In this issue, Arimura et al. (Hum Mutat 32: 1481–1491, 2011) report novel insights into the disease mechanisms linking together the co-chaperone BAG3 with dilated cardiomyopathy (DCM), a frequently fatal heart disease ultimately requiring heart transplantation. BAG3 is incorporated into mature cardiac myocytes within the sarcomeric Z-disk and is thought to fulfill co-chaperone functions by regulating HSP70. The Z-disk is a densely packed protein lattice that structurally integrates thin filaments from opposite sarcomeres cross-linked by alpha-actinin and a multitude of regulatory proteins (such as BAG3). Because of these features, Z-disks are perfectly positioned to sense sarcomeric strain and to generate trophic signals inside myocytes.

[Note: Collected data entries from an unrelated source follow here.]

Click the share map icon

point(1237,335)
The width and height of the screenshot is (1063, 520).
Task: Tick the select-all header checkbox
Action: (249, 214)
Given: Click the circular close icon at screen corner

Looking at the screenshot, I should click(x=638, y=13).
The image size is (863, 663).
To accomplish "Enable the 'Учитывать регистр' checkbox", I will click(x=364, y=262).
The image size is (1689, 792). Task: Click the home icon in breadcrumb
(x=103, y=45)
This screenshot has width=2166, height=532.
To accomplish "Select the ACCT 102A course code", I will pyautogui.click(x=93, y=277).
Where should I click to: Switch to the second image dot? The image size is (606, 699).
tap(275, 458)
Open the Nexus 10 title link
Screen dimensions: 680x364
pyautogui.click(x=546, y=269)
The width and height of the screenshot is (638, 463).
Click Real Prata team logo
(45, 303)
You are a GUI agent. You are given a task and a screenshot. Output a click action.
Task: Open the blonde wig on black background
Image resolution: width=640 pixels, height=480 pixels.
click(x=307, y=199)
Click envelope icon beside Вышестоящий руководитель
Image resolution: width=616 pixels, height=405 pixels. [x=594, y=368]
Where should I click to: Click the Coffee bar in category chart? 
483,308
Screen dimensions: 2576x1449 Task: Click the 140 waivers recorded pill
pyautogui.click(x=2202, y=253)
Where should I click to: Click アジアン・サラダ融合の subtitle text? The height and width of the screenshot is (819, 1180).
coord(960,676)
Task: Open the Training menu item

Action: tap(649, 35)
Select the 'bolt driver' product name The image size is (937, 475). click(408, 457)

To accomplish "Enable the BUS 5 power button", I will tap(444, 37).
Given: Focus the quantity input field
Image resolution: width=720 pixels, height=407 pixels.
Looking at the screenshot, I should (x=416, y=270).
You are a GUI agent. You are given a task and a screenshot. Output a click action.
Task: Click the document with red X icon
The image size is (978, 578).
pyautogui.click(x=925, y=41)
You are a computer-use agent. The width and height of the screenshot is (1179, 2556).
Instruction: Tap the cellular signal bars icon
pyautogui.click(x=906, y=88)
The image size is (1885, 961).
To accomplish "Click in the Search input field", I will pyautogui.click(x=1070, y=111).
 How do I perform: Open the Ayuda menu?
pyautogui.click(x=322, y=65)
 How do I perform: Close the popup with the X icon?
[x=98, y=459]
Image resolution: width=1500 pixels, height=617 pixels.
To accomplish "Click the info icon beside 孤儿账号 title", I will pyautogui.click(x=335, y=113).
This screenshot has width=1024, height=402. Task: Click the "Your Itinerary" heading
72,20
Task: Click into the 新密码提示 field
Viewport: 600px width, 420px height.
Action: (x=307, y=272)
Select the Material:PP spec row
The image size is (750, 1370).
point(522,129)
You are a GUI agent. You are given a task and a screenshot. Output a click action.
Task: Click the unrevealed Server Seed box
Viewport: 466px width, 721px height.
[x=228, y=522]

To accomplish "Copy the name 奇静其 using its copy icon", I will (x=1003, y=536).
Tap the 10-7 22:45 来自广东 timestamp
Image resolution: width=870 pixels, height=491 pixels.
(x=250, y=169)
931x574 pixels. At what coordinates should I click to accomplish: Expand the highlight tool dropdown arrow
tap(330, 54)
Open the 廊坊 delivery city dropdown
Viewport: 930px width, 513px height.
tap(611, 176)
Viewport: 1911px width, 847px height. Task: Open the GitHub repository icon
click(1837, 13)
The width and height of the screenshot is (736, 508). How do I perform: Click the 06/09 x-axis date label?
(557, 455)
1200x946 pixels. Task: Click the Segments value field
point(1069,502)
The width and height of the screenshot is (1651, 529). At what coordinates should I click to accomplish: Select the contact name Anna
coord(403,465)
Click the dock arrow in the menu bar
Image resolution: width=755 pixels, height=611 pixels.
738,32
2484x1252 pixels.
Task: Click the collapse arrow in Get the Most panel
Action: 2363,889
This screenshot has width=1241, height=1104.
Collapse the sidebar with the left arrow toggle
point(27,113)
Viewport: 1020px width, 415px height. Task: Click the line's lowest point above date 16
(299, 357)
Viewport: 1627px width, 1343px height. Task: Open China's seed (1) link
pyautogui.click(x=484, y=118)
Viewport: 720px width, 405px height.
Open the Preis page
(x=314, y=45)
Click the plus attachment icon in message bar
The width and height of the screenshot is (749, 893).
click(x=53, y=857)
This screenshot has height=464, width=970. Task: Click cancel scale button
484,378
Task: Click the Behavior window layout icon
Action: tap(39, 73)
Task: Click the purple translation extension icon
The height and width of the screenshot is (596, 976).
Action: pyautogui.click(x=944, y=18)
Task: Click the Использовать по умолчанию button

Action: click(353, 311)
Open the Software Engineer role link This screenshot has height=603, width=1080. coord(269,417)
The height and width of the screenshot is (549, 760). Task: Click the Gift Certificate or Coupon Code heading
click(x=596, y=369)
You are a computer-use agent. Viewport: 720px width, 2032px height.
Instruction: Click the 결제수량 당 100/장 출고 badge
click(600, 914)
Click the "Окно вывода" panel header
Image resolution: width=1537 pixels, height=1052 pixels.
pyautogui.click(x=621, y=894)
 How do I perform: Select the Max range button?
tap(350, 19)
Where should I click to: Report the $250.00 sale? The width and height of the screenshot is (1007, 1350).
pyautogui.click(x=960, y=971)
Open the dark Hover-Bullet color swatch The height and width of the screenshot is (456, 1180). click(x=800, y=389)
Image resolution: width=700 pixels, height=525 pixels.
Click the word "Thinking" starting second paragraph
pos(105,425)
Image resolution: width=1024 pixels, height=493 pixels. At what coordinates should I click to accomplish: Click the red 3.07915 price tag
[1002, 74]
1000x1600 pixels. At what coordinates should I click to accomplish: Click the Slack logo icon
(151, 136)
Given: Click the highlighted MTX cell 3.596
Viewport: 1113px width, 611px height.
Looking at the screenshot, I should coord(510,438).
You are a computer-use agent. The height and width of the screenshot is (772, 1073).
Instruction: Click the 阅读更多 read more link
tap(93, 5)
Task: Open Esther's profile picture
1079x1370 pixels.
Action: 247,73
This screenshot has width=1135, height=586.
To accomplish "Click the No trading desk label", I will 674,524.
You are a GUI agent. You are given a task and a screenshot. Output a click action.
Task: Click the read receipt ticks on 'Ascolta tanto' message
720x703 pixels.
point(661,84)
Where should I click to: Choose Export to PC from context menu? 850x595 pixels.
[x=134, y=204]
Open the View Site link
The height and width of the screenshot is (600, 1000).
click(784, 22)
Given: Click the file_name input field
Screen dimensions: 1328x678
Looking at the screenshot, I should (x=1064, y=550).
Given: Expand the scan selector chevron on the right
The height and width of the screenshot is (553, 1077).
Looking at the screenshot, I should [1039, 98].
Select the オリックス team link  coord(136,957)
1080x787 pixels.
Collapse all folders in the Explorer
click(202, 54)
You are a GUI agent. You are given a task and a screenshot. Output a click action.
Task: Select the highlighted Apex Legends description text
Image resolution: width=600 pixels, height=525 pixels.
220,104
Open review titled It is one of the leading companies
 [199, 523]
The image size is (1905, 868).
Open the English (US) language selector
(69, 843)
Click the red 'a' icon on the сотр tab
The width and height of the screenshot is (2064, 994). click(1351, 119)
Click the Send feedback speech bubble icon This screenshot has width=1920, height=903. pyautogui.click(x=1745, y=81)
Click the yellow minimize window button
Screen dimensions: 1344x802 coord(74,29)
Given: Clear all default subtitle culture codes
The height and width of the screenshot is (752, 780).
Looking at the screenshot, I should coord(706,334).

Consistent with the concept that Z-disks act as biomechanically active signalosomes, an increasing number of mutations associated with heart diseases have been identified among its components. Recent studies identified BAG3 mutations in DCM (Norton et al., Am J Hum Genet 88:273, 2011; Villard et al., Eur Heart J 32:1065, 2011). Kimura and colleagues now report two additional BAG3 mutations from two independent Japanese families. The mutated BAG3, when being expressed in neonatal rat cardiac myocytes, was found to impair Z-disk structures, and cardiac myocytes expressing mutated BAG3 were more vulnerable to enhanced apoptosis under conditions of serum deprivation and doxorubicin treatment. Therefore, the BAG3/Z-disk complex appears to be a novel player in the regulation of cardiomyocyte survival.
Their discoverya begs the question of whether BAG3/HSP70 activities can be regulated inside Z-disks biomechanically, and if differences in life-style and activity could explain the great variability of disease manifestation in BAG3-associated DCM. BAG3-associated signals from the Z-disk may also be involved in the pathophysiology of other forms of heart failure or in skeletal muscle disorders, such as myofibrillar myopathy.